Stored items:
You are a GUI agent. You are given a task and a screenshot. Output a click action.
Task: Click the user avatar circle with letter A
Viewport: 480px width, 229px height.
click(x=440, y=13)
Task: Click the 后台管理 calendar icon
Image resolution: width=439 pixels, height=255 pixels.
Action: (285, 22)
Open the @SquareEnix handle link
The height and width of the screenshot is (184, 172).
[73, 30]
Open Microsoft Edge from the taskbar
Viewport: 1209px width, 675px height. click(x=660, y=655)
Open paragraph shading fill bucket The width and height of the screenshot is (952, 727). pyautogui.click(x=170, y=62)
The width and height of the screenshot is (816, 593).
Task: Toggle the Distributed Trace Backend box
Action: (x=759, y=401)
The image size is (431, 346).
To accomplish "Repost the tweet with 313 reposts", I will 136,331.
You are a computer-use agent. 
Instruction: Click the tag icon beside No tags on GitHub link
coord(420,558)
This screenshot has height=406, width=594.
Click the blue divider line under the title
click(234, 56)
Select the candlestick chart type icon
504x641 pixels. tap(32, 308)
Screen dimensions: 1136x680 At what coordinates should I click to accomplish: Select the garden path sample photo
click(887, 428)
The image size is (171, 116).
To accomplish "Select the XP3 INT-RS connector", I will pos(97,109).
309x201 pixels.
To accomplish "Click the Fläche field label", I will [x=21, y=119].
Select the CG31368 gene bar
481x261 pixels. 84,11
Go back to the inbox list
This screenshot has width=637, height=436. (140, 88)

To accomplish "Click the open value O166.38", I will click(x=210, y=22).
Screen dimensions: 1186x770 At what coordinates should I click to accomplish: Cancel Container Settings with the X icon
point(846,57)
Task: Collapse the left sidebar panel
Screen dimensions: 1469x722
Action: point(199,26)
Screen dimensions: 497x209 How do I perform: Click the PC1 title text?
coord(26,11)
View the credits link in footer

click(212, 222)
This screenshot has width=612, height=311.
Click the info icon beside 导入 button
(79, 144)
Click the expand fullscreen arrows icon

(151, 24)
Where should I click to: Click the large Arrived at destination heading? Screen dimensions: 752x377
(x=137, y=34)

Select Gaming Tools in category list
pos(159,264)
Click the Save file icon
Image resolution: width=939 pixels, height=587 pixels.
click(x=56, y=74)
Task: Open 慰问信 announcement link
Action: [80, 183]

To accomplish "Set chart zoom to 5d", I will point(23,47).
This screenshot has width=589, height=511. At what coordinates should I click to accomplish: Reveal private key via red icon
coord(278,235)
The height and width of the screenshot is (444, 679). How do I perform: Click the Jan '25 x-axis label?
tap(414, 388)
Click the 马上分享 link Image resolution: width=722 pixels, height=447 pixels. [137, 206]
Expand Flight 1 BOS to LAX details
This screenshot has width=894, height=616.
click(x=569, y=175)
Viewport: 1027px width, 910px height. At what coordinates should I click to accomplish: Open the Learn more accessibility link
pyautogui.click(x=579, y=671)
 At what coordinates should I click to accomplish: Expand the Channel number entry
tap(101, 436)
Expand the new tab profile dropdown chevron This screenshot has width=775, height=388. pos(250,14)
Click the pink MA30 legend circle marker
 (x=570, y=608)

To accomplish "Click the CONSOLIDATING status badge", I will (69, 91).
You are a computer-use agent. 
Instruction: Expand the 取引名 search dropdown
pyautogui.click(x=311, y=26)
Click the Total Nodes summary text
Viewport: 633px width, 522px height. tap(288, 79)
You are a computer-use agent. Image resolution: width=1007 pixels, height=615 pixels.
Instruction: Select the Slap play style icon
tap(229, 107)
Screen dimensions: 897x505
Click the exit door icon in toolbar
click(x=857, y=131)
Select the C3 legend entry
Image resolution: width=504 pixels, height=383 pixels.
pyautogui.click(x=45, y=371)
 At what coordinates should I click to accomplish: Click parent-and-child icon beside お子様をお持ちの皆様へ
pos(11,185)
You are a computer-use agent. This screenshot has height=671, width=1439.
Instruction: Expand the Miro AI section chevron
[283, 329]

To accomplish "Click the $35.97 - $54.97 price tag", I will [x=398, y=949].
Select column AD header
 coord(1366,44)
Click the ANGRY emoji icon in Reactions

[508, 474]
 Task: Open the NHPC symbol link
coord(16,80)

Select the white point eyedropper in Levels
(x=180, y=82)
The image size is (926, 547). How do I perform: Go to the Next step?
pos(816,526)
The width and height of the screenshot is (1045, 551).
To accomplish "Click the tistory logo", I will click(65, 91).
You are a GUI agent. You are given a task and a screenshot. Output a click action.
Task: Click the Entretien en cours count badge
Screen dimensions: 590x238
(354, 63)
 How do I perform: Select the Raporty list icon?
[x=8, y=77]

**Exercise instructions:**
Please show, exactly as written, every line above that contains the word "computer".

**Output for this task:**
You are a computer-use agent. 
You are a computer-use agent. 
You are a computer-use agent. Image resolution: width=1007 pixels, height=615 pixels.
You are a computer-use agent. This screenshot has height=671, width=1439.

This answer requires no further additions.